In tissue counter analysis, complex histologic sections are overlaid with regularly distributed measuring masks of equal size and shape, and the digital contents of each mask (or tissue element) are evaluated by gray level, color, and texture parameters. In this study, the feasibility of tissue counter analysis and classification and regression trees for the quantitative evaluation of skin biopsies was assessed. From 100 randomly selected skin biopsies, a learning set of tissue elements was created, differentiating between cellular elements, collagenous elements of the reticular dermis, fatty elements and other tissue components. Classification and regression trees based on the learning set were used to automatically classify tissue elements in samples of normal skin, benign common nevi, malignant melanoma, molluscum contagiosum, seborrheic keratosis, epidermoid cysts, basal cell carcinoma, and scleroderma. The procedure yielded reproducible assessments of the relative amounts of tissue components in various diagnostic groups. Furthermore, a reliable diagnostic separation of molluscum contagiosum versus normal skin and epidermal cysts, benign common nevi versus malignant melanoma, and seborrheic keratosis versus basal cell carcinoma was possible. Tissue counter analysis combined with classification and regression trees may be a suitable approach to the fully automated analysis of histologic sections of skin biopsies.

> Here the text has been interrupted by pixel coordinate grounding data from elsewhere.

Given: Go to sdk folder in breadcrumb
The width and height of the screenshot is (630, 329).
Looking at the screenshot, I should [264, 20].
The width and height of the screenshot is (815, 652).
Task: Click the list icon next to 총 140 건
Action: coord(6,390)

Although automated image analysis works well as far as isolated cells are concerned (1), there are usually problems when one has to deal with complex tissue scenes in histologic sections. As a major drawback, automated discrimination of the structures of interest is usually poor, and extensive user interaction or even interactive measurements have to be performed (2,3).
As a potential alternative, tissue counter analysis (TCA) has been introduced (4,5). In TCA, a set of measuring masks of equal size and shape (e.g., circles or squares) are regularly placed across the digital image of a tissue scene. Learning sets are created by interactive classification of the individual measuring masks (i.e., the underlying tissue elements), and the digital contents of each element are evaluated by image analysis measuring parameters (Table 1). The parameters are stored along with the interactive classification, and statistical procedures are applied to these learning sets to reproduce the interactive classification. Initial studies have been performed with multivariate linear regression analysis, and classification and regression tree (CART) evaluation has recently been used in a preliminary investigation (5). Once such a classification procedure is established, it can be implemented into an image analysis system and used for fully automated, user-independent classification of histologic slides and tissue components.
In this study, we applied TCA and CART to histologic sections of skin specimens. At first, classification of distinct types of tissue components was achieved. In a second step, the procedure was tested for diagnostic purposes in selected diagnostic groups of specimens.